Lewis & Clark Ventures has raised at least $70 million across two vehicles since late 2019 to support investments at the intersection of agtech and rural development.
The St Louis-headquartered firm describes the vehicles as a single $257 million growth equity strategy focused on “tech-centric sustainability companies” within agriculture.
Lewis & Clark said it has closed its AgriFood Fund II on $169 million and a separate Lewis & Clark RBIC Fund II on $88 million. A January regulatory filing showed AgriFood Fund II had at that point raised $109.5 million and a late 2019 RBIC Fund II filing showed the vehicle had secured $76.4 million from 10 LPs.
Managing director David Taiclet told Agri Investor that while family offices and high-net-worth individuals played important roles early in the fundraise for AgriFood Fund II, pension funds, endowments, foundations and strategics from the consumer product and agriculture industries also became investors in the vehicle.
“As people started to see exactly what we were investing into, it became much more concrete and we saw more institutional activity and interest,” he said. “And the fact that we partnered with a few key strategic industry players as well; they are LPs like anybody else, but we had that kind of insight into the industry as well.”
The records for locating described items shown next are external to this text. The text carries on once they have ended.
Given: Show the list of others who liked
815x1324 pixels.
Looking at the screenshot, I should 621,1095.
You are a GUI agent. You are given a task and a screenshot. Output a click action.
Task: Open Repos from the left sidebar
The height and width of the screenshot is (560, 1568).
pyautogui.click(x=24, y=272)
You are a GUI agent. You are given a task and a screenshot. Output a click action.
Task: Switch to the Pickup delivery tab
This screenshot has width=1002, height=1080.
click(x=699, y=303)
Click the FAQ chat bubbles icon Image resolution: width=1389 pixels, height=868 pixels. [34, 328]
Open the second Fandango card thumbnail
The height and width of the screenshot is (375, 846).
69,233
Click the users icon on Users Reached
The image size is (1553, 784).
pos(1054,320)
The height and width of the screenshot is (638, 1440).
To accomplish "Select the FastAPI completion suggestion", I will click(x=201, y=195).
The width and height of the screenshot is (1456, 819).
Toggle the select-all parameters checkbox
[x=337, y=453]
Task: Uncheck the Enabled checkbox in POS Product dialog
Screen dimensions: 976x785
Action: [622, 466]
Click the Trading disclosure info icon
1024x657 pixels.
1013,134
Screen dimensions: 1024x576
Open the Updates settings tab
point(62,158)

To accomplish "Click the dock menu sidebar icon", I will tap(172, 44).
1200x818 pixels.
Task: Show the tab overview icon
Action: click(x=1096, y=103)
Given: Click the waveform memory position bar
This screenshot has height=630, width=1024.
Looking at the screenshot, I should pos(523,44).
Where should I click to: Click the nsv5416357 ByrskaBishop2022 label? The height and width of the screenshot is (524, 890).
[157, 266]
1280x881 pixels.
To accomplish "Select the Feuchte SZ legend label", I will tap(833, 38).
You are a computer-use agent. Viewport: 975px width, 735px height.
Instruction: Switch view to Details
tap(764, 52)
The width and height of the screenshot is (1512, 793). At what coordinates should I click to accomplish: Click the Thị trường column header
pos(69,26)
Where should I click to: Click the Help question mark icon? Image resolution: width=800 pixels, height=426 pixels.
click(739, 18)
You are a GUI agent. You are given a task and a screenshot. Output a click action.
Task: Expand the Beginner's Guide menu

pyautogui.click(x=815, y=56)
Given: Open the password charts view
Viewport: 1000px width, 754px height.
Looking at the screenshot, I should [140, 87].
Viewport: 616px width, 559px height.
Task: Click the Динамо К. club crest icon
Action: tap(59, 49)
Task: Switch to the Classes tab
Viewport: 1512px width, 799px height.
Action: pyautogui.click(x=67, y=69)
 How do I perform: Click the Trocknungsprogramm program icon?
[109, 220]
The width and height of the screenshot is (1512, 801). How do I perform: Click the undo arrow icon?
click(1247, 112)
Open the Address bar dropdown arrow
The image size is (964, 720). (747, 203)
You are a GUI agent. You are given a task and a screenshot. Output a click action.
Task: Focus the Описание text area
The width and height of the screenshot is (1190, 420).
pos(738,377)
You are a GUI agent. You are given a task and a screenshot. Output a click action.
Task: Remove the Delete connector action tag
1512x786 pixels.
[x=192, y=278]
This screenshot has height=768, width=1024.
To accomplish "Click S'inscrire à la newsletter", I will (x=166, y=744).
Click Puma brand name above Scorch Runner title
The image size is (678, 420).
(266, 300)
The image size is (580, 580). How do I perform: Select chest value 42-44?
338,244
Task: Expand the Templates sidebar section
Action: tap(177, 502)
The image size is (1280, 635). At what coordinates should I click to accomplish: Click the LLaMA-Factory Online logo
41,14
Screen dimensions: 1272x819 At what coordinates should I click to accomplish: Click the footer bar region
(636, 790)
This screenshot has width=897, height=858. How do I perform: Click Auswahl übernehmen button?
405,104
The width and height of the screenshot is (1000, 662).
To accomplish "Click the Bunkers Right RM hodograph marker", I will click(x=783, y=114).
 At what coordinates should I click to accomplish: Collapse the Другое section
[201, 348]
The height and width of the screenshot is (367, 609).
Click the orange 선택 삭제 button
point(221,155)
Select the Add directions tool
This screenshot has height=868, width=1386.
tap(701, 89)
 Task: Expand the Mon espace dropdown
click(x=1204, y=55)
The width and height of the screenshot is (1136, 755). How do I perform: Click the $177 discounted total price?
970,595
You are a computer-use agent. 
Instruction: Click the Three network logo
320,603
Rural Business Investment Company managers must go through a lengthy certification process managed by USDA that was established in 2014. It requires funds raise a minimum of $10 million and invest at least 75 percent of capital in rural areas with populations of 50,000 or less. At least half of RBIC capital must be invested into smaller enterprises and a maximum of 10 percent can be deployed in urban areas.
Lewis & Clark’s investments have included Cargill-linked farm inventory software provider BinSentry; San Francisco-headquartered plant science company Bright Seed and BlueNalu, a San Diego-headquartered cultured meat provider that secured $20 million in an early 2020 Series A and $60 million in convertible note financing earlier this year.
Taiclet explained that while some Lewis & Clark investments draw from only one of the two vehicles, others draw from both the RBIC and AgriFood Fund II.
“It’s the same dealflow funnel that we are looking at. When we look at a company, if the rural rules apply, we can use funds from the RBIC. If they don’t apply, we just invest out of our growth fund,” he added. “We have two pools of money and we can be creative about the structure of the investment because of the rural fund.”
Farm Credit System institutions have been the predominant investors into RBIC funds and Taiclet said that as the market has developed, they have been joined by banks and other rural development-focused institutions. He estimated about eight such RBIC funds have been established and said LP interest in the offering has included at least one pension fund.
“There is more interest from financial institutions and not necessarily all Farm Credit,” Taiclet said.
Lewis & Clark was established in 2016, when it launched an agtech vehicle seeking $45 million that closed on $25 million and formed one of three funds constituting the firm’s $128 million LAC Ventures Fund I, a representative told Agri investor last year.
Among the investments from that fund was Benson Hill, the crop data and analytic provider that recently entered into a SPAC merger, and New Leaf Symbiotics, a plant microbiome technology company that secured a Series D financing late last year that included S2G Ventures, Leaps by Bayer and SABIC Ventures.